Nach den letzten Streitereien zwischen der Gesundheitsministerin und den öffentlichen Krankenkassen könnte man den Eindruck gewinnen, die Gesundheitsreform gerate ins Stocken. Nun meldet das Handelsblatt auch noch, der geplante Gesundheitsfonds könne statt Anfang 2008 frühestens zum 1. Juli 2008 starten. Der Grund sei, dass die Kassen nach den Reformplänen bis Ende 2007 ihre Schulden abzubauen hätten. Und ob das geschehen sei, könne man aus statistischen Gründen frühestens im Sommer 2008 verbindlich feststellen. 

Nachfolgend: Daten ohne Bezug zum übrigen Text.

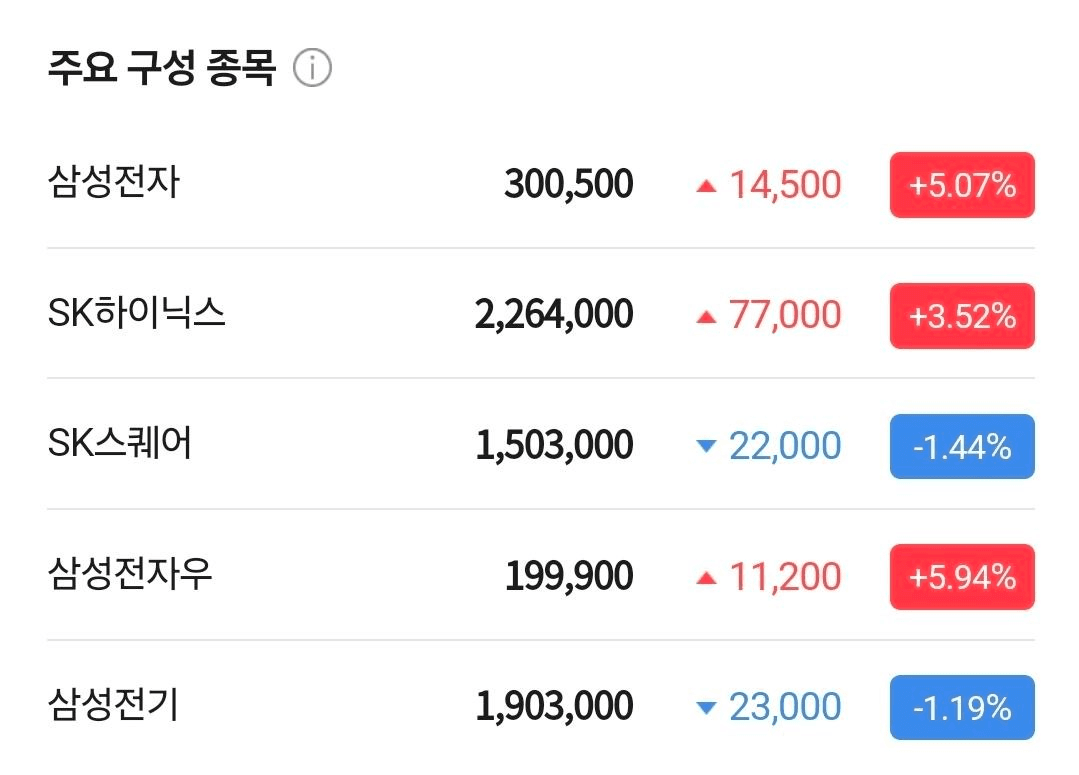Click the blue down arrow for SK스퀘어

Das Gesundheitsministerium erhöht den Druck auf die Kassen auch gleich noch ein wenig: In den nächsten 14 Tagen wolle man verbindliche Angaben über das tatsächliche Ausmaß der Verschuldung haben. Doch die Aufsichtsbehörde der Kassen, das Bundesversicherungsamt, kann die ganze Aufregung offenbar nicht recht verstehen, „Unsere Kassen werden bis Ende 2007 schuldenfrei sein“, heißt es dort. Nun stellt aber die Süddeutsche Zeitung zu Recht fest: "Wer weitgehende Änderungen für die Kassen beschließt, sollte vorher deren Finanzlage kennen sonst handelt er fahrlässig. Natürlich waren SPD und Union nicht fahrlässig und insofern geht es jetzt darum, den Konflikt mit den Kassen weiter zu führen. Die Regierung will von der verpfuschten Reform ablenken ..."

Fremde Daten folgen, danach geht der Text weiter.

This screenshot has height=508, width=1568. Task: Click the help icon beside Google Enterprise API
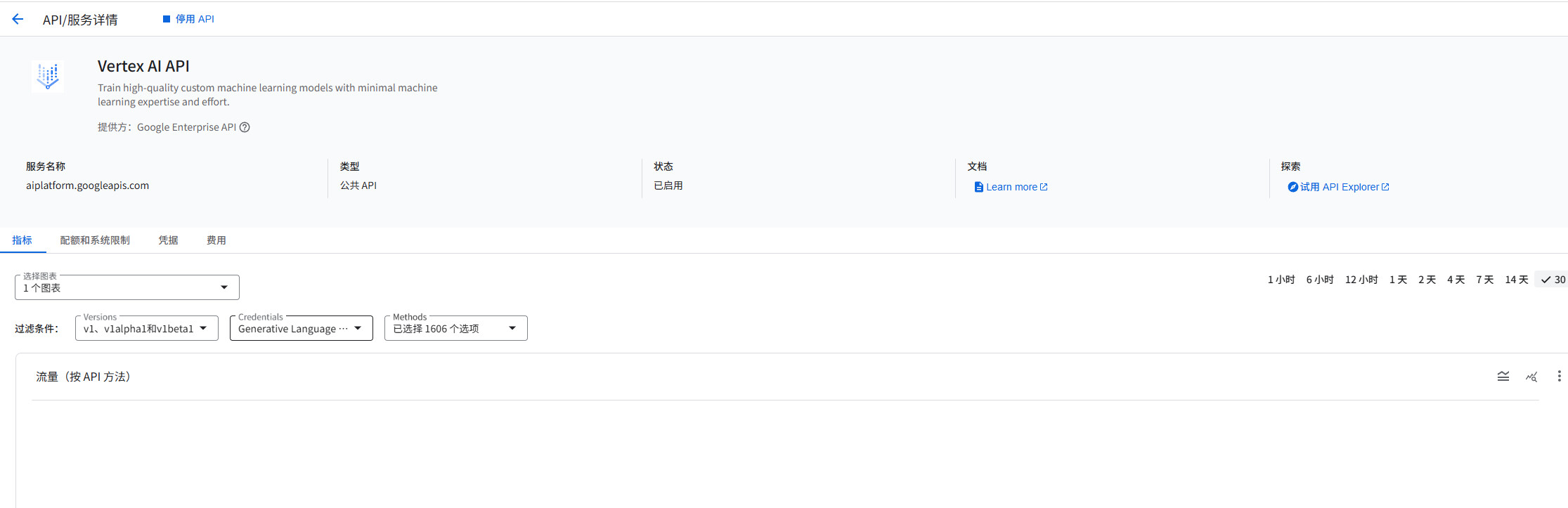click(x=245, y=127)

Das Ganze erinnert an ein andere Debatte, die Ministerin Schmidt im Zuge der Gesundheitsreform anstieß: Vor kurzem noch verlangte sie, die Krankenkassen sollten gegen lange Wartezeiten bei Ärzten vorgehen. Ein Thema, das ebenso alt wie populär ist, und das die meisten von uns schon erlebt haben beispielsweise bei Ärzten, die unterschiedliche Wartezimmer für privat und öffentlich Versicherte unterhalten. Aber: Was soll jetzt die neue Diskussion? "Nur keine echte Debatte über die Gesundheitsreform zulassen", meint die Märkische Allgemeine . Und da die Kassenverbände selbst gerade ihre Grundsatzkritik gegen die Reform vorbringen, meint die Neue Presse Hannover , auch das Thema Wartezeiten sei "ein Versuch, den Gegner bei den Versicherten herabzusetzen und selbst Terrain wieder gut zu machen."

Zu guter Letzt seien das alles nicht nur Ablenkungsmanöver für die Versicherten und Wähler, sondern auch für die Koalitionäre selbst: "Die Kritik am Gesundheitsfonds und den Eckpunkten der Gesundheitsreform wächst. Die Unzufriedenheit in der Union wie in der SPD ist schwer einzudämmen. Ob die Reform im Herbst wirklich verabschiedet wird, bleibt daher fraglich", fasst die Neue Osnabrücker Zeitung zusammen. Nun wird im Herbst aber sicher keine stockende Reform verabschiedet werden können, denn dafür muss sie erst einmal in Fahrt kommen. Und das tut sie so lange nicht, wie die Gesundheitspolitiker der Großen Koalition eine grundlegende Frage zur Reform unseres Systems nicht gelöst haben: die Ausweitung der Einzahlerbasis. Da hilft auch kein Fonds. Egal, wie intelligent man den theoretisch nutzen könnte.